*Saved data entries*
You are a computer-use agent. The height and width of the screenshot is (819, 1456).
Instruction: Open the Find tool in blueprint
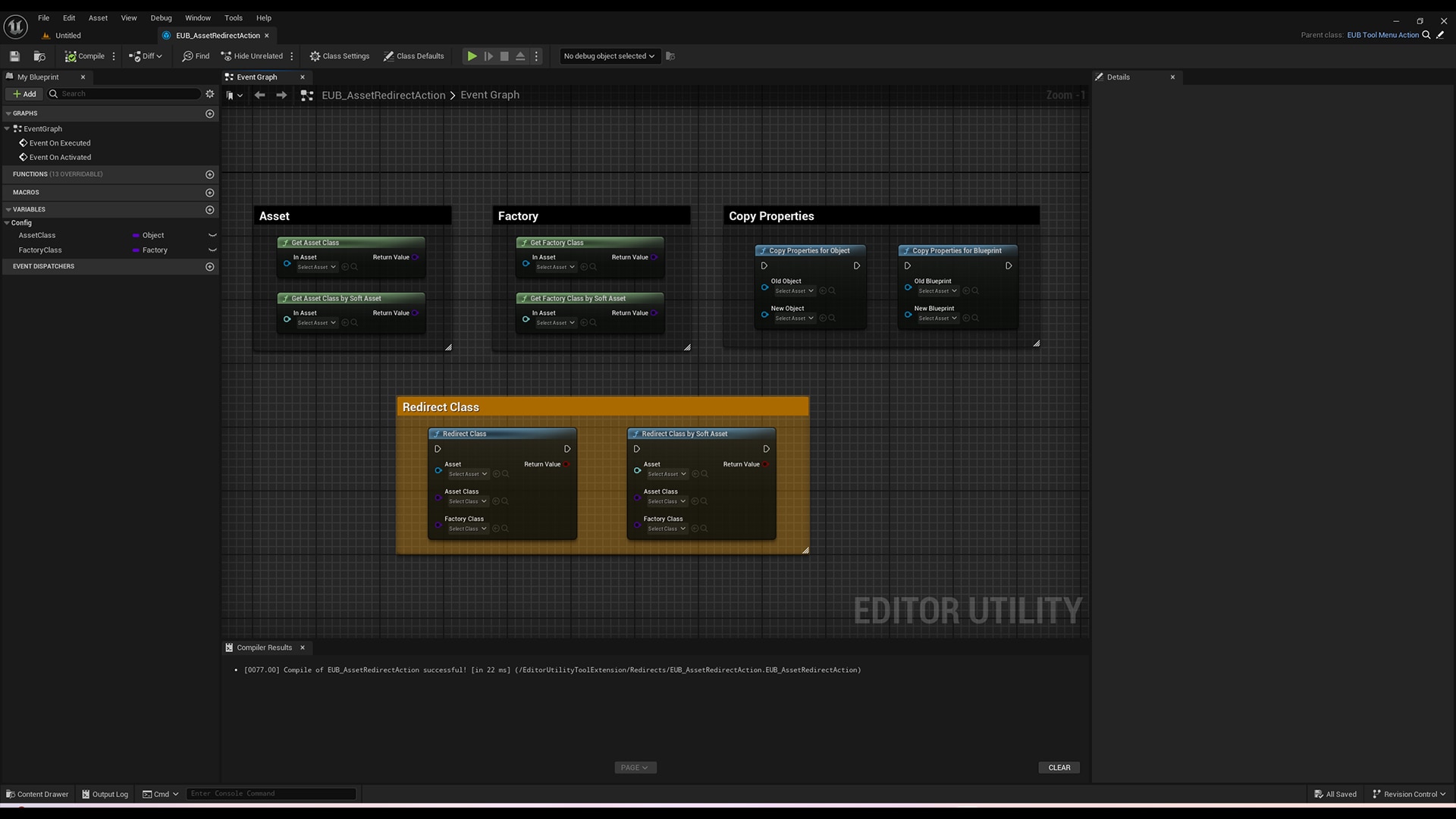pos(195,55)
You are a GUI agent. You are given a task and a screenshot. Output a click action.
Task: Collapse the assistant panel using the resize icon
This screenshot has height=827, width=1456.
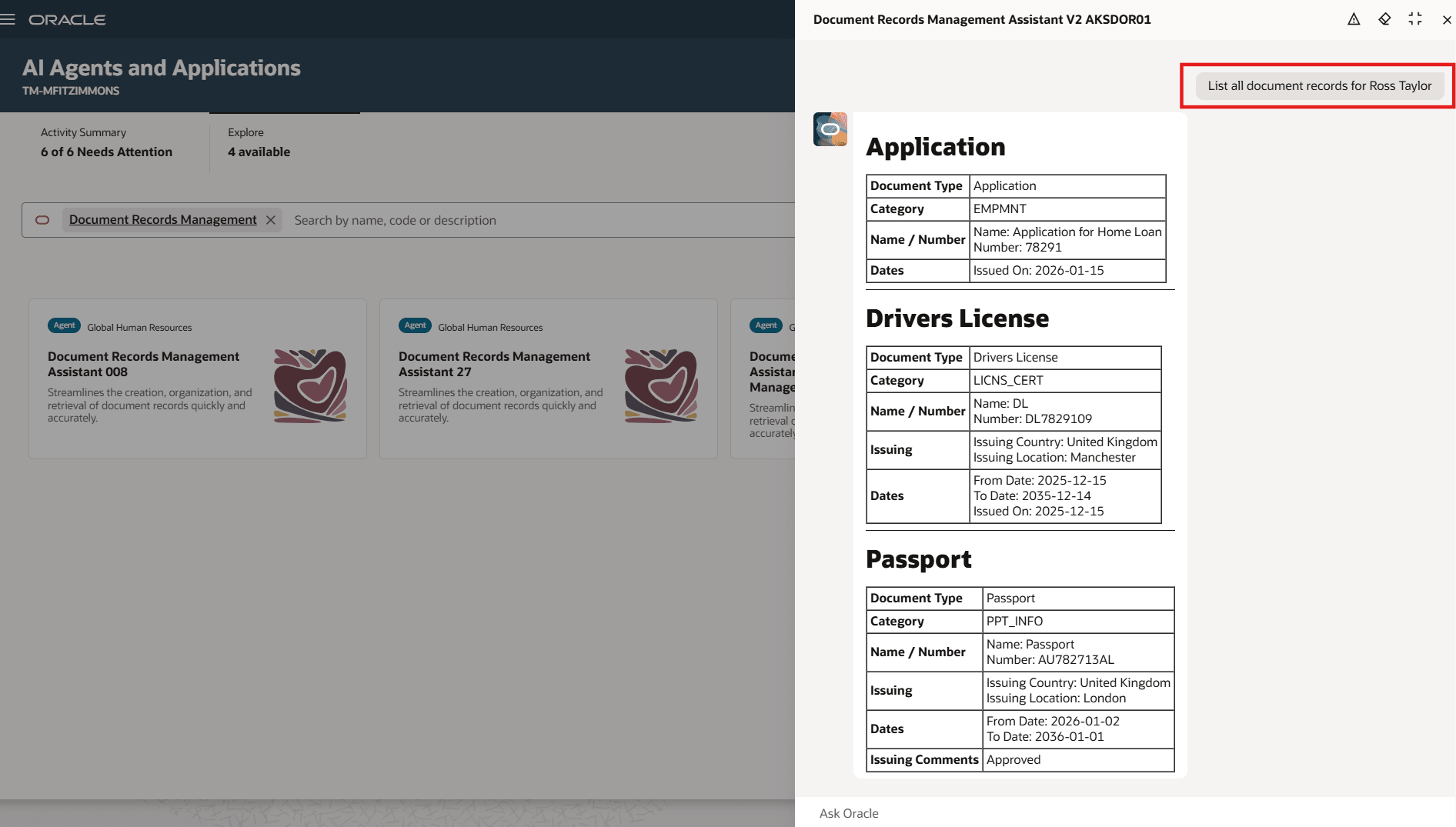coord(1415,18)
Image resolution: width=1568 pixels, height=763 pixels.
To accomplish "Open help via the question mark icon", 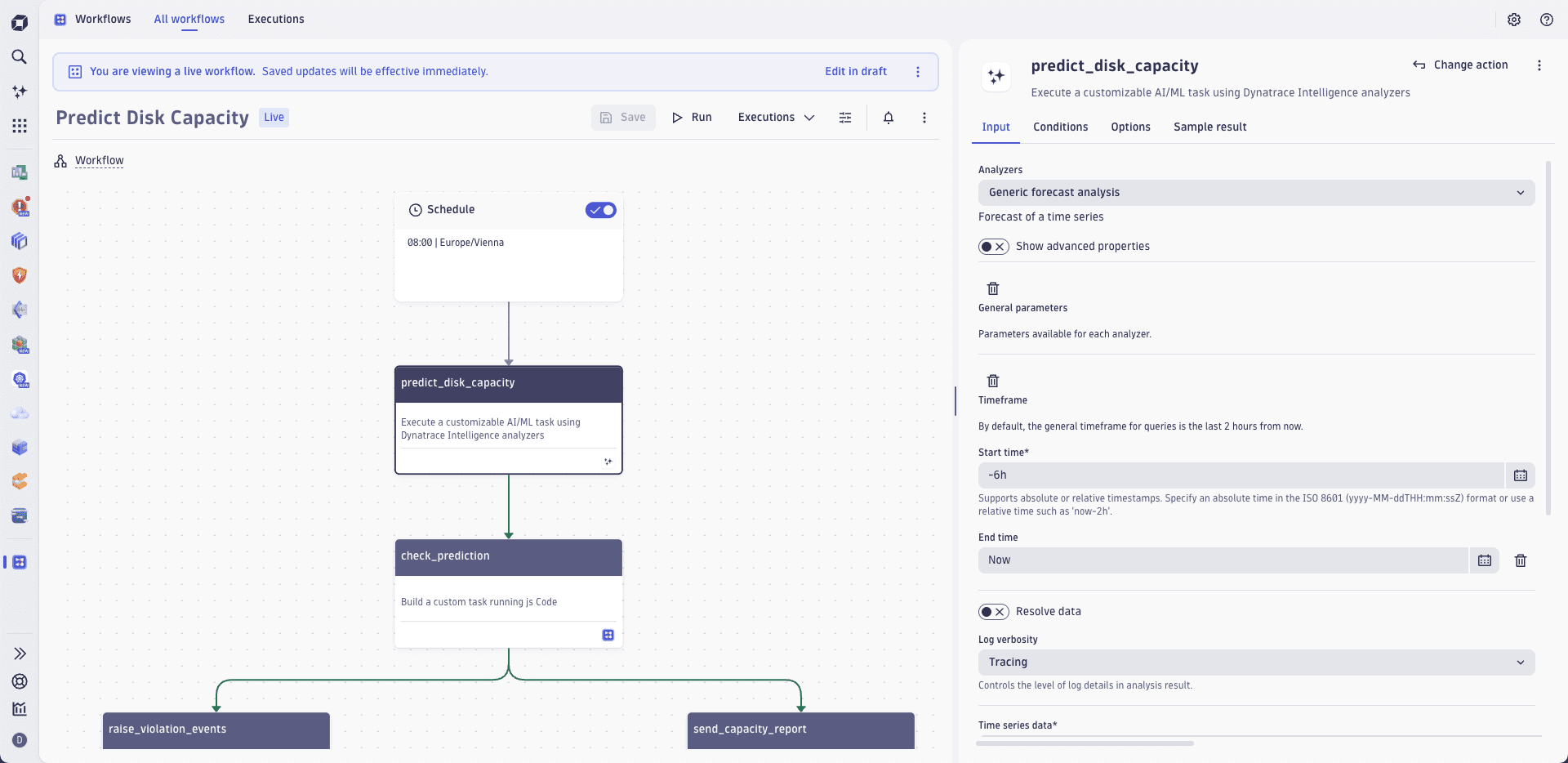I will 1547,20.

*Problem to work on*
Reply with one number, the count of lines in the data that contain "agent".

*Answer section*
2